Now I do understand that modifying your larger code is more challenging, so if you can’t modify the subroutine, an alternate work around is to manually create the temp arrays so they get privatized. This is effectively what the compiler is doing (sans the implicit privatization of the arrays). However the generated kernels is about 3x slower.

program openacc_subroutine
    implicit none
    integer, parameter :: N = 256, M = 128
    real, allocatable :: A(:,:), B(:,:), C(:,:)
    real, allocatable :: Atmp(:), Btmp(:), Ctmp(:)
    integer :: i
!$acc routine(row_add) vector

    allocate(A(N,M), B(N,M), C(N,M))
    allocate(Atmp(M), Btmp(M), Ctmp(M))

    do i = 1, N
        A(i,:) = 1.0 * i
        B(i,:) = 2.0 * i
    end do
    C = 0.0

    !$acc data copyin(A, B) copyout(C)
    !$acc parallel loop gang private(Atmp,Btmp,Ctmp)
    do i = 1, N
        Atmp=A(i,:)
        Btmp=B(i,:)
        Ctmp=C(i,:)
        call row_add(Atmp, Btmp, Ctmp, M)
        C(i,:) = Ctmp
    end do
    !$acc end parallel loop
    !$acc end data
    deallocate(A, B, C, Atmp, Btmp, Ctmp)
end program openacc_subroutine

subroutine row_add(x, y, z, m)
    !$acc routine vector
    implicit none
    integer, intent(in)  :: m
    real, intent(in)  :: x(m), y(m)
    real, intent(out) :: z(m)
    integer :: j

    !$acc loop vector
    do j = 1, m
        z(j) = x(j) + y(j)
    end do
end subroutine row_add

-Mat

Thanks for your answer Mat!, now is much clearer.

I’d also like to point out that, in the workaround you suggest, if I change this line:

call row_add(A, B, C, i, M, N)

with:

call row_add(A(1:N,1:M), B(1:N,1:M), C(1:N,1:M), i, M, N)

I immediately get an error:

Failing in Thread:1
Accelerator Fatal Error: call to cuStreamSynchronize returned error 700 (CUDA_ERROR_ILLEGAL_ADDRESS): Illegal address during kernel execution
 File: /path/to/bin/repro-workaround.F90
 Function: openacc_subroutine:1
 Line: 16

I’d say the compiler would have enough information at that point to consider them equivalent, right?

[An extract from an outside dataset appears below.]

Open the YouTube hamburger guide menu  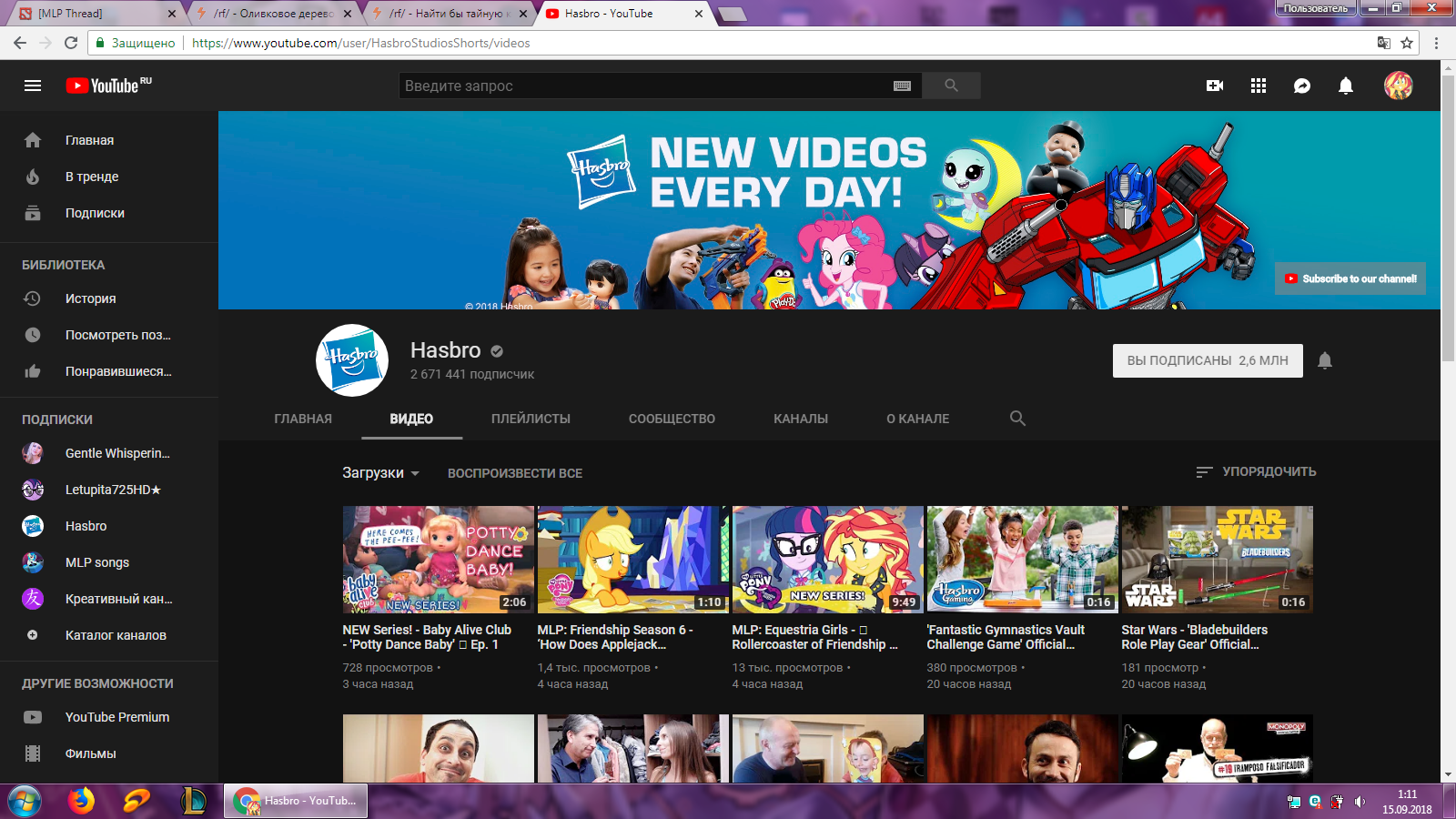(33, 86)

Thanks for your answer Mat!
I think you are right that we see certain issues with handling temp arrays, and it is probably similar to some aspects of SUM(..,dim) issue. But I also see the similarity in one detail – it may appear that sometimes we don’t strictly need temporary arrays, but we still have them. We are thinking about such a possibility because in our real code we have issues even when slicing results in a contiguous array, or when slicing is redundant and in fact the whole array is passed (as Rommel showed above).

–Alexey

Since this program is using F77 calling conventions, that’s why I passed in just the pointer to the arrays. Pointers are more performant on the device.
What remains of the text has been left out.